In considering amendments to Kenya’s 2010 Constitution, the US Constitution could be a good example.
There have been over 11,000 attempts to amend the US Constitution since it was ratified in 1788.
In other words, during its 229 years life there have been the equivalent of 48 attempts annually to amend the US Constitution. That is roughly once every week.
Of these, only 27 have survived to become part of the Constitution. The small number of successful attempts attests to the high threshold that must be met before an amendment passes.
If other countries with written constitutions have had similar experiences, it can be deduced that amending constitutions is commonplace.
One of the most appealing parts of the US Constitution is its Bill of Rights. It is contained in ten amendments. Significantly, all ten amendments were passed in Congress as a package.
The Bill of Rights addresses freedoms of speech, assembly, worship, the right to petition, bear arms, and due process of law. It protects citizens from forced housing and feeding soldiers, unreasonable searches and seizures, self-incrimination, and double jeopardy. It offers protection from excessive bail, as well as cruel and unusual punishments, speedy and public trial, and trial by jury in civil cases.
All these have become the hallmark of US legal system. Yet they were not included in the Constitution when it was drawn up by some of the most lucid thinkers of the time who were heirs to hundreds of years of legal scholarship culled from Western Europe.
It would be the highest form of hubris to think that in framing Kenya’s constitution our legal scholars did not overlook equally important matters.
Amendments to the constitution are not only inevitable, they are necessary. It is part of the vigilance to plug any gaps through which the rights of citizens can be violated whether by the State or by fellow citizens.
The task of identifying and plugging such gaps is entrusted to Kenya’s highest lawmakers: the people’s representatives. Indeed, the alternate title for Members of Parliament is Lawmakers.
But there is another reason why Kenyans must expect amendments to the 2010 Constitution in years to come.

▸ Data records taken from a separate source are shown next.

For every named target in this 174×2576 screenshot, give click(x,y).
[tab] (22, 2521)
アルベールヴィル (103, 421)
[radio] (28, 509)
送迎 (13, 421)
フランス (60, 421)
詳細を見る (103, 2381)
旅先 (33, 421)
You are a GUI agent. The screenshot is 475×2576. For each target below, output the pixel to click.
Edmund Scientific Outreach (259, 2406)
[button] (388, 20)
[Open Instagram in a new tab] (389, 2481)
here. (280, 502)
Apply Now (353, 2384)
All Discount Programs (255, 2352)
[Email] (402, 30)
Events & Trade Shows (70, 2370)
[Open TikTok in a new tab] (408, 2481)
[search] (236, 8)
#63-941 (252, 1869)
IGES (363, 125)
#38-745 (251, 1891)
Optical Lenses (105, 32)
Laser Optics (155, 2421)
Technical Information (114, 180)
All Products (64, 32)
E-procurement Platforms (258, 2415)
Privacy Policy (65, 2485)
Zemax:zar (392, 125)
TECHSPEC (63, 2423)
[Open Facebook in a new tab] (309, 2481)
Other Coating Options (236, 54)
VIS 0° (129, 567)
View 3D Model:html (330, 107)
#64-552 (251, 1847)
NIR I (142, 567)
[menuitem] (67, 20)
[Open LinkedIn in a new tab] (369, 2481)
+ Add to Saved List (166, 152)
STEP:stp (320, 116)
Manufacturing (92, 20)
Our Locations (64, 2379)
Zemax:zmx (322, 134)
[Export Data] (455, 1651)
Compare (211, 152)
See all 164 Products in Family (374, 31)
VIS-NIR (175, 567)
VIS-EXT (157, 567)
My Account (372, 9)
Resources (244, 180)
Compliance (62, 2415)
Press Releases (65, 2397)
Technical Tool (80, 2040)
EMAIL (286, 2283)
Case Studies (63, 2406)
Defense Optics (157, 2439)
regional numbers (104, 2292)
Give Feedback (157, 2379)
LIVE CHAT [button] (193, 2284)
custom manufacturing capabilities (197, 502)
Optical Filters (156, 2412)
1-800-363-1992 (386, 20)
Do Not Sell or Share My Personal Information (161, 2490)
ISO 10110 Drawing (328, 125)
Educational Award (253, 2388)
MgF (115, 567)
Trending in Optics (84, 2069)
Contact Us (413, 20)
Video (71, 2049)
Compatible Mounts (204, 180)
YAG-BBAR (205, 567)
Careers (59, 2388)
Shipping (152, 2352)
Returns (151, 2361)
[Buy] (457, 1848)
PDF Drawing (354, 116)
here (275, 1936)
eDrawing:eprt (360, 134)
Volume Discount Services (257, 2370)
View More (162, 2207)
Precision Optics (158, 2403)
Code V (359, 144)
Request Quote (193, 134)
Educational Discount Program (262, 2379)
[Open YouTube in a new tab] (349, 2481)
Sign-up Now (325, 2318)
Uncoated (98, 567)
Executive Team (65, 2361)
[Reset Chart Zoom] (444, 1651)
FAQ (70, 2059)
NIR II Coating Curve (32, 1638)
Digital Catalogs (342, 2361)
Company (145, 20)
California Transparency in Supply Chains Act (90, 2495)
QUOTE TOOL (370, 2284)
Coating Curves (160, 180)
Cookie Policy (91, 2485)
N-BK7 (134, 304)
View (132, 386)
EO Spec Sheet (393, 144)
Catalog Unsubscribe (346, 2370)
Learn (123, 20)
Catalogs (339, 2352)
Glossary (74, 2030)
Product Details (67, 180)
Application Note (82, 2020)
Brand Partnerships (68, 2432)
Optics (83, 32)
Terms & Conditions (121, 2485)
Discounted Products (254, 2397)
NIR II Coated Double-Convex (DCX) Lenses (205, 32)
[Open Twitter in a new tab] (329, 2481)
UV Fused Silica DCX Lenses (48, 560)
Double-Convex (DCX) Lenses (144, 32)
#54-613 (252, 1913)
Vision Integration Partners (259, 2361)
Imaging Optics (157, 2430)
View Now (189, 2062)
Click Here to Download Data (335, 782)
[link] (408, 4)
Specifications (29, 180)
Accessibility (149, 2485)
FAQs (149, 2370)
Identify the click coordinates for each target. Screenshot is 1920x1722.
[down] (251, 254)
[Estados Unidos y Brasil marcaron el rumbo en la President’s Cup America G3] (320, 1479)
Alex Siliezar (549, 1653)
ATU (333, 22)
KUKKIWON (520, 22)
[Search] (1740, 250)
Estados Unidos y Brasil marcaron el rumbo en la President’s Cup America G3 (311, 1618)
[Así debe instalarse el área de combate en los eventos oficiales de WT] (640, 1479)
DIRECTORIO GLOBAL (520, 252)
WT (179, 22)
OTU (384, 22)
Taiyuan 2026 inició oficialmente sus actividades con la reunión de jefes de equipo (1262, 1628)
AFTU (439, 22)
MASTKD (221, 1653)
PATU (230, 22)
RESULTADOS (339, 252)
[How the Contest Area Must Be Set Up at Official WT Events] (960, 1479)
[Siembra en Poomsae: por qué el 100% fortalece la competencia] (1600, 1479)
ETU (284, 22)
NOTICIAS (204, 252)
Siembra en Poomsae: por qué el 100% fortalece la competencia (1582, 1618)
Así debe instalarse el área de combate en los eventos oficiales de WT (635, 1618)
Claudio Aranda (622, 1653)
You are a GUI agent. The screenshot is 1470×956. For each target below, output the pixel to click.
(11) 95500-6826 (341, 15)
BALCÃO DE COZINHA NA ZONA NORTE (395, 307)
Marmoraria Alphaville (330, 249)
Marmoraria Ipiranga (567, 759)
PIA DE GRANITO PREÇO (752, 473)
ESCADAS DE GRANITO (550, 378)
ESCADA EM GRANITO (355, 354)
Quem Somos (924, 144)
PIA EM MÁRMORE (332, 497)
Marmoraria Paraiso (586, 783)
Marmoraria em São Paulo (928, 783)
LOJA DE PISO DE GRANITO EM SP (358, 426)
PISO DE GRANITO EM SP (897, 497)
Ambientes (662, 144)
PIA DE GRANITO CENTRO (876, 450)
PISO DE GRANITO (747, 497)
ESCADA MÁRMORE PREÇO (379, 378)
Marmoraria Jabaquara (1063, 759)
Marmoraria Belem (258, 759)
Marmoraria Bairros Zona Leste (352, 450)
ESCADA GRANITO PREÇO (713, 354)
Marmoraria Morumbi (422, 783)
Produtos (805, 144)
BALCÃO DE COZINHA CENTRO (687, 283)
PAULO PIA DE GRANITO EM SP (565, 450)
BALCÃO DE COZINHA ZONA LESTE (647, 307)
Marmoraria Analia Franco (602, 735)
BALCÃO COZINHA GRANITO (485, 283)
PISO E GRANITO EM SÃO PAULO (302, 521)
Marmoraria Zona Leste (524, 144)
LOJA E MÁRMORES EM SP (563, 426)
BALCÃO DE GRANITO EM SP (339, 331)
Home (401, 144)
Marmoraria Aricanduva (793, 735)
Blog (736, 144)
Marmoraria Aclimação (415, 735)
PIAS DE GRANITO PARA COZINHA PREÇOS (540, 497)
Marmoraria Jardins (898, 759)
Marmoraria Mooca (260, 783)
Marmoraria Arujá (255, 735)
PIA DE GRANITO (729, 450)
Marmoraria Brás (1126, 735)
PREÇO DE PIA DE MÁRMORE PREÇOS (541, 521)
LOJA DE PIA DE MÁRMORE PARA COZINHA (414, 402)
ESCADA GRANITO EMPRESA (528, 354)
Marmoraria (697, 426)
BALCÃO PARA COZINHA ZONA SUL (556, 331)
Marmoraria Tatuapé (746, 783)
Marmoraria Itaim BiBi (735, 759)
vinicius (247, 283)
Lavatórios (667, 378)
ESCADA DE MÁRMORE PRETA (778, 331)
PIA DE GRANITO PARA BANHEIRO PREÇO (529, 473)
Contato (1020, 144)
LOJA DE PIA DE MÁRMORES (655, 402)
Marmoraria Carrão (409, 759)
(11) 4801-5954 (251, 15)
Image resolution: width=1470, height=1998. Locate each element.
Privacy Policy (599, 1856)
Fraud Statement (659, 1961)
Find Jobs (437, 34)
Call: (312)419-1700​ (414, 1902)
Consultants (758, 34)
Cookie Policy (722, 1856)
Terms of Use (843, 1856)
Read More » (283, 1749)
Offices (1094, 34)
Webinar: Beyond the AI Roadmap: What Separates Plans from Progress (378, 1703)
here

John Adams, one of the legal minds that created the US Constitution, and his wife Abigail maintained a constant correspondence throughout the time that Mr. Adams and the others debated and drafted the constitution. This correspondence, a mixture of lofty ideas on governance and mundane domestic events in the life of a family has been seized upon to promote different causes.
Reading the husband and wife correspondence reveals something that is relevant to Kenya. Many of the ideas which are boiled down to their essence and captured in the US Constitution were drawn from the cultural fabric of the original thirteen colonies and Europe which was the frame of reference for the British colonies. These ideas were already part of the social contract before they were boiled down and written as a constitution. In effect, the US Constitution that was ratified in 1788, with all its strengths and weaknesses, was a product of the cultural fabric of the colonies.
For example, everybody in colonial America in 1788 knew that one could not grant the same rights, duties and privileges to African slaves as people of European stock. The cultural norm was to give slaves fewer rights and duties befitting their inferred capacity for citizenship. This norm was dutifully reflected in the new Constitution. Clearly, the social fabric dictated the US Constitution.
In contrast, key concepts in the Kenya Constitution are borrowed from a wide range of sources. While they appeal to some Kenyan legal minds, many of the ideas have no social grounding in Kenya and civic education is needed before the average Kenyan can accede to them.
For example, the idea of balance of power between three branches of government is unknown in most of Kenya’s traditional governance. The typical Kenyan does not grow up with the idea of balance of power in governance. Yet this idea is central to the 2010 Constitution whose implementation has bedeviled the 2017 election.
Upon application, parts of the Constitution will turn out to have holes through which mischief can come. Lawmakers have a responsibility to plug these holes, especially because the Constitution is not homegrown. It is not a distillation of values that already existed in Kenya before 2010.
The 13 British colonies in America were very fortunate. The Constitution that they distilled from their social contract has required only 27 amendments in 229 years. Kenya’s Constitution, good as it may be, will require many more.